- _Brano di testo_
Diciamo che era il 1963. Avevo a Locri una piccola industria e i mille grattacapi che ha chiunque operi negli affari. Ma ero anche il vicedirettore de “Il Gazzettino del Jonio”, una pubblicazione di qualche notorietà in questa parte di Calabria. Forse  un punto di riferimento per coloro che avevano a cuore il destino della nostra povera gente. Arriva un ragazzo dai modi timidi e garbati. Forse diciott’anni, forse venti. Una maglietta blu con una fascia grigia intorno al petto. Un ragazzo di campagna, penso. Mi dichiara che vorrebbe collaborare al giornale. Mi fa leggere un suo pezzo. Dietro il volto riguardoso del ragazzo che chiede approvazione, vedo la nobiltà dell’idea.

Anche gli umili debbono combattere coralmente per conquistare una pari dignitas. Porto l’articolo a Titta Foti. Fra i mille difetti che Titta aveva, c’erano una spiccata personalità e parecchi pregi umani e culturali. Fra cui quello di vedere al primo colpo d’occhio l’attitudine al racconto giornalistico.  Non sono mai riuscito a chiamarlo Franco, perché mi pareva che quel diminuitivo allofono gli togliesse la nostra terra da sotto le scarpe.  Lo chiamavo Ciccio. Era forma antica, il legame   con la nostra patria jonica, era la ruga del paese, il sentiero scavato nella nuda terra, lì da tremila anni. Era la terra nostra. Ma non la terra  brutta dell’inchino e neppure quella dell’arroganza, né quella del coltello come ultima ratio, o della parola non detta ma sussurrata. Ciccio non sapeva, come qui si dice, “ il quarto della messa”, aveva nel padiglione dell’orecchio i suoni campestri di Giovanni Pascoli e nella mente la durezza della vita contadina di Corrado Alvaro.  Per Titta divenne il figlio maschio, che non aveva, per me il fratello minore, che non avevo. Per entrambi il giovanetto a cui impartire sani consigli e “alte” esperienze di vita.  

Forse gli abbiamo rotto le scatole, ma non se ne lamentò mai. Per sua fortuna, fece a meno della nostra saggezza. Per  Titta era un principio dell’esistere, la prima dote di un giornalista, quello  di usare la penna come se fosse una spada. Ma Ciccio preferiva il concetto, l’arte suprema di Spcrate. Eppure  credo che nessuno di noi collaboratori abbia amato Titta quanto lui l’amò. Ne assimilò persino l’amore  per le carte da gioco e la grande abilità di rimetterci tutto, tranne l’anima.

- _Le consegne_
1. Stampa senza modifiche la parte del brano su Ciccio che va da "Forse gli abbiamo" fino a "tutto, tranne l’anima." compreso.
2. Scrivi il seguito del brano su Ciccio, cominciando subito dopo la sua ultima frase.

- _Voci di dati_

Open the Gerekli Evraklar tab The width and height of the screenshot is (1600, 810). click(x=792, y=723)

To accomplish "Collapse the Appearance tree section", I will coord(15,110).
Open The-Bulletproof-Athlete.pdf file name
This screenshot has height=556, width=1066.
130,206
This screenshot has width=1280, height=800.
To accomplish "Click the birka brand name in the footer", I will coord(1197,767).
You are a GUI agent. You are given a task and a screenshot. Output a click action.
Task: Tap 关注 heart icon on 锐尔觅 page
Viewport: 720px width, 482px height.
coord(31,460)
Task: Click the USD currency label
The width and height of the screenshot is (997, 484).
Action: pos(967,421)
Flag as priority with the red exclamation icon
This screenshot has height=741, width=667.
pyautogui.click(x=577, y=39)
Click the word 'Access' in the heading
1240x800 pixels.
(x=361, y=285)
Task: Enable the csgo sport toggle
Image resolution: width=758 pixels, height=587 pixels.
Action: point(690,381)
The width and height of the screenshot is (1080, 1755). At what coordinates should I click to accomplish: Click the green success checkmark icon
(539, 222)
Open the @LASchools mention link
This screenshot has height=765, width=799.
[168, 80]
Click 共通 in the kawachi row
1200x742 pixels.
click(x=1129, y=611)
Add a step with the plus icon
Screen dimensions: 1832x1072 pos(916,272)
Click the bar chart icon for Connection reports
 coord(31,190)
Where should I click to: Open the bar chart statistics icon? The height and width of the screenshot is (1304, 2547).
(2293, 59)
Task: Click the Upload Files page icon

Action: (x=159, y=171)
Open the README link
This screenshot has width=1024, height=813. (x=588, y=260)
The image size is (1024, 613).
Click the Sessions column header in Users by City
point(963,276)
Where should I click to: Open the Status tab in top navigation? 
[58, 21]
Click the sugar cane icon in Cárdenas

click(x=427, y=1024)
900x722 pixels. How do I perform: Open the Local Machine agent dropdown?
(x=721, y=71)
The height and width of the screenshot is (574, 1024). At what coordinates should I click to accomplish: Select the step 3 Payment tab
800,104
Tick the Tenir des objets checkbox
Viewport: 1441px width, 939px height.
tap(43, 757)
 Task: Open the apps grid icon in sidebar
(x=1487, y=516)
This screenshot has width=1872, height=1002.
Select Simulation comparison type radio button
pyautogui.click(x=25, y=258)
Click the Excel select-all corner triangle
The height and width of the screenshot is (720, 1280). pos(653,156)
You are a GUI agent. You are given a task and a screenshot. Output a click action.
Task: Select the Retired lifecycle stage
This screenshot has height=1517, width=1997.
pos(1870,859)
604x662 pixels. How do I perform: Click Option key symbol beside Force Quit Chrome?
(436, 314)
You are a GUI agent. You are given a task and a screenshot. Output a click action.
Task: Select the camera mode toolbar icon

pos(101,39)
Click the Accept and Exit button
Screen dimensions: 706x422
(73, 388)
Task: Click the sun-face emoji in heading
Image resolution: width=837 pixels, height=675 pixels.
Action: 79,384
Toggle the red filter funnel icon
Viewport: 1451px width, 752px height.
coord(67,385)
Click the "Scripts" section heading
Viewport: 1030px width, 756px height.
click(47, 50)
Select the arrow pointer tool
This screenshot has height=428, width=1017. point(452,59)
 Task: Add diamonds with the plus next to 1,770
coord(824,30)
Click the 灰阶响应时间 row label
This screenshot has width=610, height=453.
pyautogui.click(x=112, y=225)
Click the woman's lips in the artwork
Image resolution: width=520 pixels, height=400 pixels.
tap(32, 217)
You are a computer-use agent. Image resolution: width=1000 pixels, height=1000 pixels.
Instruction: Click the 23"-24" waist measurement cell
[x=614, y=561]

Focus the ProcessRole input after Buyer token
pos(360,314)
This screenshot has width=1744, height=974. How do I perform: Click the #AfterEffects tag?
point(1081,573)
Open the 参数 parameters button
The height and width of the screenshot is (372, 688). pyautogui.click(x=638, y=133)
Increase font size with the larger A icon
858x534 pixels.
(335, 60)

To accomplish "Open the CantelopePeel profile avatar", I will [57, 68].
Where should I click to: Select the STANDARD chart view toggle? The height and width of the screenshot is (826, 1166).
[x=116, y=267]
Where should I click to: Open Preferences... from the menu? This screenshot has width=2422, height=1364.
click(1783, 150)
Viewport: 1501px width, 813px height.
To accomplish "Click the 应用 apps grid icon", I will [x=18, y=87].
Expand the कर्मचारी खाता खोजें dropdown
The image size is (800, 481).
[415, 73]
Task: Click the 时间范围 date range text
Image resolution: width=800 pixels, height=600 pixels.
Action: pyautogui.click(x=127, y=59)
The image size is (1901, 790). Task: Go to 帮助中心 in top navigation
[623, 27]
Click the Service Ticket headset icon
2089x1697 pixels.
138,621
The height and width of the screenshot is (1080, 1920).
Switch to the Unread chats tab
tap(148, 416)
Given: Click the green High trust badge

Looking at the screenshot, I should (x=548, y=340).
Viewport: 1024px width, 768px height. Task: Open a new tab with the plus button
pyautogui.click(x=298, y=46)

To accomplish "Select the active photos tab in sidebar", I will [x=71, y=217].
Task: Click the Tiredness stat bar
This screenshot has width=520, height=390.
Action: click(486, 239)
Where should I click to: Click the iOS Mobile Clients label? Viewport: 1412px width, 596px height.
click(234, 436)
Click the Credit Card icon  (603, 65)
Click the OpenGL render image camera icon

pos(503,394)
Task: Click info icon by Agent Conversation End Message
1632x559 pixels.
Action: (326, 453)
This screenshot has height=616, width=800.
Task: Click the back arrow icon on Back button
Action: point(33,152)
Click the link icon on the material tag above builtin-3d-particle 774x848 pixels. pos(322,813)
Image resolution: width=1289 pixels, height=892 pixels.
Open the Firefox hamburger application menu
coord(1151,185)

- _Risposte alle consegne_
1.
Forse gli abbiamo rotto le scatole, ma non se ne lamentò mai. Per sua fortuna, fece a meno della nostra saggezza. Per  Titta era un principio dell’esistere, la prima dote di un giornalista, quello  di usare la penna come se fosse una spada. Ma Ciccio preferiva il concetto, l’arte suprema di Spcrate. Eppure  credo che nessuno di noi collaboratori abbia amato Titta quanto lui l’amò. Ne assimilò persino l’amore  per le carte da gioco e la grande abilità di rimetterci tutto, tranne l’anima.

2.
Ciccio credeva nel comunismo, vi vedeva  l’alba radiosa del giorno dopo.  Non gli dicevo niente, ma dentro di me lo compiangevo. Sapevo dai giornali dell’anarchismo che i  suoi sogni politici  erano già polvere. Lo avvertivo soltanto che bisognava essere preparati a parecchie delusioni: “In Italia, la solidarietà di classe è una buffonata.  L’Emilia resistenziale non marcia verso il comunismo, ma verso i milioni. Torino e Milano contrattano migliori condizioni economiche e normative, ma nelle richieste sindacali non trovo mai scritto che,  chi nasce disoccupato, ha diritto all’indennità di disoccupazione. No Ciccio, sono poche le speranze che questa terra si salvi”.

Gli suggerivo di trovarsi un altro lavoro…La scuola, uno qualunque, e di lasciar perdere con il fare il Donchisciotte.

 “Ma perché tu sì, e io no?”

Trasferimmo la redazione da Siderno a Catanzaro, una bella casa signorile dalle parti del distretto militare e dalla stazione della vecchia funicolare. Ci vivevamo comodamente Titta, io, e Ciccio. Santagata faceva la spola.  Ogni mercoledì andavo a Roma a impaginare il giornale presso la tipografia dell’Unità e di Paese sera. Quando Ciccio poteva farlo, veniva ad aiutare. Si fece così conoscere ed apprezzare da chi stava più in alto di noi.

Non ricordo se fu l’Unità o Paese sera a mettere sulla spalla della prima pagina un suo servizio da un paese del Marchesato di Crotone, in cui c’era stata una sollevazione popolare. Era il tempo di maoismo. Tutti fummo per un attimo  frastornati. Era quella la strada del comunismo, in Calabria? Solo un attimo di perplessità. Il vero nemico da combattere era il trasformismo socialista, il clientelismo di Mancini, che aveva preso il sopravvento sul clientelismo democristiano.

Il mancinismo dilaniò il gruppo redazionale. Ciccio se ne andò da una parte e io dall’altra. Il PCI tolse il suo sostegno al Gazzettino.

 Quando Ciccio si sposò venne a trovarmi a Vibo, dove lavoravo. Mia moglie, che al tempo dipingeva con fervore, gli dette in dono la tela che meglio le era riuscita.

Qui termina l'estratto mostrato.